ACTIVITY: In the entries that follow, the first line to write out is the one containing "Platform (121, 36)", and the last is the one containing "[Dodaj u korpu: „Can Lite". Reproduce that stretch exactly, with nothing before or after it.

[Collected data]
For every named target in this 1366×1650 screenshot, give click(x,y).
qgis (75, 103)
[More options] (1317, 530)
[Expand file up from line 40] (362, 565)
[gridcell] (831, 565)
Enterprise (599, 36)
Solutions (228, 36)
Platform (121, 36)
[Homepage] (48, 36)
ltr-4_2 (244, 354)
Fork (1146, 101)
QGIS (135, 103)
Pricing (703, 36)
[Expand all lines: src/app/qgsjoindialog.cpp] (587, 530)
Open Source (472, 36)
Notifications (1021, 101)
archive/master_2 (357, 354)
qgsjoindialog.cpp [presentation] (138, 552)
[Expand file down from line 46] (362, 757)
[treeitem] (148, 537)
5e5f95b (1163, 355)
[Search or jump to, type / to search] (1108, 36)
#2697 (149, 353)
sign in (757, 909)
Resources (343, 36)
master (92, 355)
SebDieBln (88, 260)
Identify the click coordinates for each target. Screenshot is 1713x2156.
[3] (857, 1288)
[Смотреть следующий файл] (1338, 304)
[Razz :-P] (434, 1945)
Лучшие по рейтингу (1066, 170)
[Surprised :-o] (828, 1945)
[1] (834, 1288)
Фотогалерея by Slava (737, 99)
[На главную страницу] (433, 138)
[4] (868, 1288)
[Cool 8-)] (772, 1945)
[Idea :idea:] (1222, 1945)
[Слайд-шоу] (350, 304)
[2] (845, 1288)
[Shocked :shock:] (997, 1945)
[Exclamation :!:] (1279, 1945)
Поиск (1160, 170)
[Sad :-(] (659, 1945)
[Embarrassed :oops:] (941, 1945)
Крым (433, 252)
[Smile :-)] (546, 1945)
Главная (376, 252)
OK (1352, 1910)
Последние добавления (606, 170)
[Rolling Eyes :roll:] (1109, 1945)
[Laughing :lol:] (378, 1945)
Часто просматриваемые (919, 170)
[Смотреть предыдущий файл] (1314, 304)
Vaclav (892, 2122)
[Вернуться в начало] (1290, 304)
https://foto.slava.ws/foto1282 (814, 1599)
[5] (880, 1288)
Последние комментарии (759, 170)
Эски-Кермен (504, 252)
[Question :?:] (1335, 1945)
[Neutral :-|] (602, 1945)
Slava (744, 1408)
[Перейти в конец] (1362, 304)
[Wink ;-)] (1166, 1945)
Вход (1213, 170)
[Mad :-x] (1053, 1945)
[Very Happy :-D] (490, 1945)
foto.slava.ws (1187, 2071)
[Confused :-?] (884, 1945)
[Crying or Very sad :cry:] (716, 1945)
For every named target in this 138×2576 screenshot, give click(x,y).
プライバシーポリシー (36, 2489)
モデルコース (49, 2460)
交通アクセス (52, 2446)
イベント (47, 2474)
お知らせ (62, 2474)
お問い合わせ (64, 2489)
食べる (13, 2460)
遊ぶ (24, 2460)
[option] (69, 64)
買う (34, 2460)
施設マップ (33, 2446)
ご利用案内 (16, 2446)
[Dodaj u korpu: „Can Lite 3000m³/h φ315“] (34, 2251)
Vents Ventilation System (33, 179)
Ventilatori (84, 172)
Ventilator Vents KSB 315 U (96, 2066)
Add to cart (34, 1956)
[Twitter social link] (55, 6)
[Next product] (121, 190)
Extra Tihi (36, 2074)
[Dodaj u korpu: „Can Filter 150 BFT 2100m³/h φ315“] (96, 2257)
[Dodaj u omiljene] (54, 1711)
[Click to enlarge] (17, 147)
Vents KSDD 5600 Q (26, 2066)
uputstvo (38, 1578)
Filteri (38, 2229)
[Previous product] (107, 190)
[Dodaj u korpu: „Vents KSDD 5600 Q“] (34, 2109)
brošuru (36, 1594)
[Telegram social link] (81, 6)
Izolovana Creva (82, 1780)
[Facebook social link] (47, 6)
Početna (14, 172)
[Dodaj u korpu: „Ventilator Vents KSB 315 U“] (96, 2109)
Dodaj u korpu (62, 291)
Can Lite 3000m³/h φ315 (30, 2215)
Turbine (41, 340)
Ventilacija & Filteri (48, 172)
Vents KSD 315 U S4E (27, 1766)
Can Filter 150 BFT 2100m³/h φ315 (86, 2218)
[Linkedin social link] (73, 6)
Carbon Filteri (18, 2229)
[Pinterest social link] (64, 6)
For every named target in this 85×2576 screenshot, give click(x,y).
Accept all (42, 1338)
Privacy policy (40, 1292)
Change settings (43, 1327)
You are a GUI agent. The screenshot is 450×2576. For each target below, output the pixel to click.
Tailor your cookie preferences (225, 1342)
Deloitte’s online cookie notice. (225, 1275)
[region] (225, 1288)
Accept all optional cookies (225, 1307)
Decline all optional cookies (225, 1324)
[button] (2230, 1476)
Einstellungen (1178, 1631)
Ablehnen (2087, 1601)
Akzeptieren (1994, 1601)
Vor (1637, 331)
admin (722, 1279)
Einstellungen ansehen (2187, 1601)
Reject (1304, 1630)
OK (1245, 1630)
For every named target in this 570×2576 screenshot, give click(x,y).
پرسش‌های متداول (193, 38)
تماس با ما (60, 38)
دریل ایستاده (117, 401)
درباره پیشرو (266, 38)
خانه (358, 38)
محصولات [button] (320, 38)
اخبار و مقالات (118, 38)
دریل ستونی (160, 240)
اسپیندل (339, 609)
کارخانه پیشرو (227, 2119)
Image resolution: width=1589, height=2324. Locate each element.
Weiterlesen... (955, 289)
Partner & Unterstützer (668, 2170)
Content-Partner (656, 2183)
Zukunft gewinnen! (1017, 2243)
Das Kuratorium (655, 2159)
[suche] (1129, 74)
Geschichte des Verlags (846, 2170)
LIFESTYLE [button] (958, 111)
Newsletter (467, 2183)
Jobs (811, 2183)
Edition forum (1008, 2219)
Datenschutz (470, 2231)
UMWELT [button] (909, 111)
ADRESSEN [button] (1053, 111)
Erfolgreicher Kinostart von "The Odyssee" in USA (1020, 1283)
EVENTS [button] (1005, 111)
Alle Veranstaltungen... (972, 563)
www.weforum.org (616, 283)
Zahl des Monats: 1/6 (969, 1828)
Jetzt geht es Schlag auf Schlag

ANSWER SECTION:
Platform (121, 36)
[Homepage] (48, 36)
ltr-4_2 (244, 354)
Fork (1146, 101)
QGIS (135, 103)
Pricing (703, 36)
[Expand all lines: src/app/qgsjoindialog.cpp] (587, 530)
Open Source (472, 36)
Notifications (1021, 101)
archive/master_2 (357, 354)
qgsjoindialog.cpp [presentation] (138, 552)
[Expand file down from line 46] (362, 757)
[treeitem] (148, 537)
5e5f95b (1163, 355)
[Search or jump to, type / to search] (1108, 36)
#2697 (149, 353)
sign in (757, 909)
Resources (343, 36)
master (92, 355)
SebDieBln (88, 260)
Identify the click coordinates for each target. Screenshot is 1713x2156.
[3] (857, 1288)
[Смотреть следующий файл] (1338, 304)
[Razz :-P] (434, 1945)
Лучшие по рейтингу (1066, 170)
[Surprised :-o] (828, 1945)
[1] (834, 1288)
Фотогалерея by Slava (737, 99)
[На главную страницу] (433, 138)
[4] (868, 1288)
[Cool 8-)] (772, 1945)
[Idea :idea:] (1222, 1945)
[Слайд-шоу] (350, 304)
[2] (845, 1288)
[Shocked :shock:] (997, 1945)
[Exclamation :!:] (1279, 1945)
Поиск (1160, 170)
[Sad :-(] (659, 1945)
[Embarrassed :oops:] (941, 1945)
Крым (433, 252)
[Smile :-)] (546, 1945)
Главная (376, 252)
OK (1352, 1910)
Последние добавления (606, 170)
[Rolling Eyes :roll:] (1109, 1945)
[Laughing :lol:] (378, 1945)
Часто просматриваемые (919, 170)
[Смотреть предыдущий файл] (1314, 304)
Vaclav (892, 2122)
[Вернуться в начало] (1290, 304)
https://foto.slava.ws/foto1282 (814, 1599)
[5] (880, 1288)
Последние комментарии (759, 170)
Эски-Кермен (504, 252)
[Question :?:] (1335, 1945)
[Neutral :-|] (602, 1945)
Slava (744, 1408)
[Перейти в конец] (1362, 304)
[Wink ;-)] (1166, 1945)
Вход (1213, 170)
[Mad :-x] (1053, 1945)
[Very Happy :-D] (490, 1945)
foto.slava.ws (1187, 2071)
[Confused :-?] (884, 1945)
[Crying or Very sad :cry:] (716, 1945)
For every named target in this 138×2576 screenshot, give click(x,y).
プライバシーポリシー (36, 2489)
モデルコース (49, 2460)
交通アクセス (52, 2446)
イベント (47, 2474)
お知らせ (62, 2474)
お問い合わせ (64, 2489)
食べる (13, 2460)
遊ぶ (24, 2460)
[option] (69, 64)
買う (34, 2460)
施設マップ (33, 2446)
ご利用案内 (16, 2446)
[Dodaj u korpu: „Can Lite 3000m³/h φ315“] (34, 2251)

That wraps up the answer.